[TASK INPUT]
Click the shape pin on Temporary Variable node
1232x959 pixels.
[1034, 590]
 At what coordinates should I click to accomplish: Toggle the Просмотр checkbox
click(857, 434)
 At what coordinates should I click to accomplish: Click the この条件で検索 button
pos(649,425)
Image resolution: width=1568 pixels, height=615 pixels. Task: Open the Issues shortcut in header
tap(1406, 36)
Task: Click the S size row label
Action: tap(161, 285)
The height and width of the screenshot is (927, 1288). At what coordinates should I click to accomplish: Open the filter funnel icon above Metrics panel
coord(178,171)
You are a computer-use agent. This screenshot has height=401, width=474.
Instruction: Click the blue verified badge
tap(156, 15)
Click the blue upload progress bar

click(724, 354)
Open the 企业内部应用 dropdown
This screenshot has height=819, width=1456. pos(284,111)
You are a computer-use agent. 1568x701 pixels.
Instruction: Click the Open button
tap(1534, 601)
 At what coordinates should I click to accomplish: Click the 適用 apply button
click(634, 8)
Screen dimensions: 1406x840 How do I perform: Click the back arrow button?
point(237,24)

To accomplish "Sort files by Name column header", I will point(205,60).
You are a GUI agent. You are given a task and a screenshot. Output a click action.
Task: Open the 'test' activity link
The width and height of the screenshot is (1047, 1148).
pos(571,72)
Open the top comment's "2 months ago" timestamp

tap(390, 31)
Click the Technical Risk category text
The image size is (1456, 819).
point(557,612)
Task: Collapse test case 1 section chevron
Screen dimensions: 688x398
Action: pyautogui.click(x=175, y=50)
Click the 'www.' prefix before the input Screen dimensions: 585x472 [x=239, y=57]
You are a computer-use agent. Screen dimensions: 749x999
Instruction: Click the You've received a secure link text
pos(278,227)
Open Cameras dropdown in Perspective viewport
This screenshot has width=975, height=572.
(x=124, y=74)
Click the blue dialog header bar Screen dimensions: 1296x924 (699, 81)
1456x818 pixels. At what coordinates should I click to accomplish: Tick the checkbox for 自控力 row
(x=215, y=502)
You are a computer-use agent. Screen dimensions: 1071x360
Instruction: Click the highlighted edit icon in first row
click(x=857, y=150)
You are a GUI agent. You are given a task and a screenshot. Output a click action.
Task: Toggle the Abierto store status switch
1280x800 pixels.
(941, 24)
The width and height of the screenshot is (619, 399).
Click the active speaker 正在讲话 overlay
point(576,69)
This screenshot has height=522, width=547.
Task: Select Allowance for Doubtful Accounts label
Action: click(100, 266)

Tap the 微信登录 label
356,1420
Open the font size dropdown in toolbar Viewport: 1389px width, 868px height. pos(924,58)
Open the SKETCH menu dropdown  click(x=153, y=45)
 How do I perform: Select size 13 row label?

[TASK DETAILS] Transcribe the data word for word, beginning at the line that contains "Tap the 微信登录 label" and stopping after the final line of the data.

[FULL RESPONSE]
Tap the 微信登录 label
356,1420
Open the font size dropdown in toolbar Viewport: 1389px width, 868px height. pos(924,58)
Open the SKETCH menu dropdown  click(x=153, y=45)
 How do I perform: Select size 13 row label?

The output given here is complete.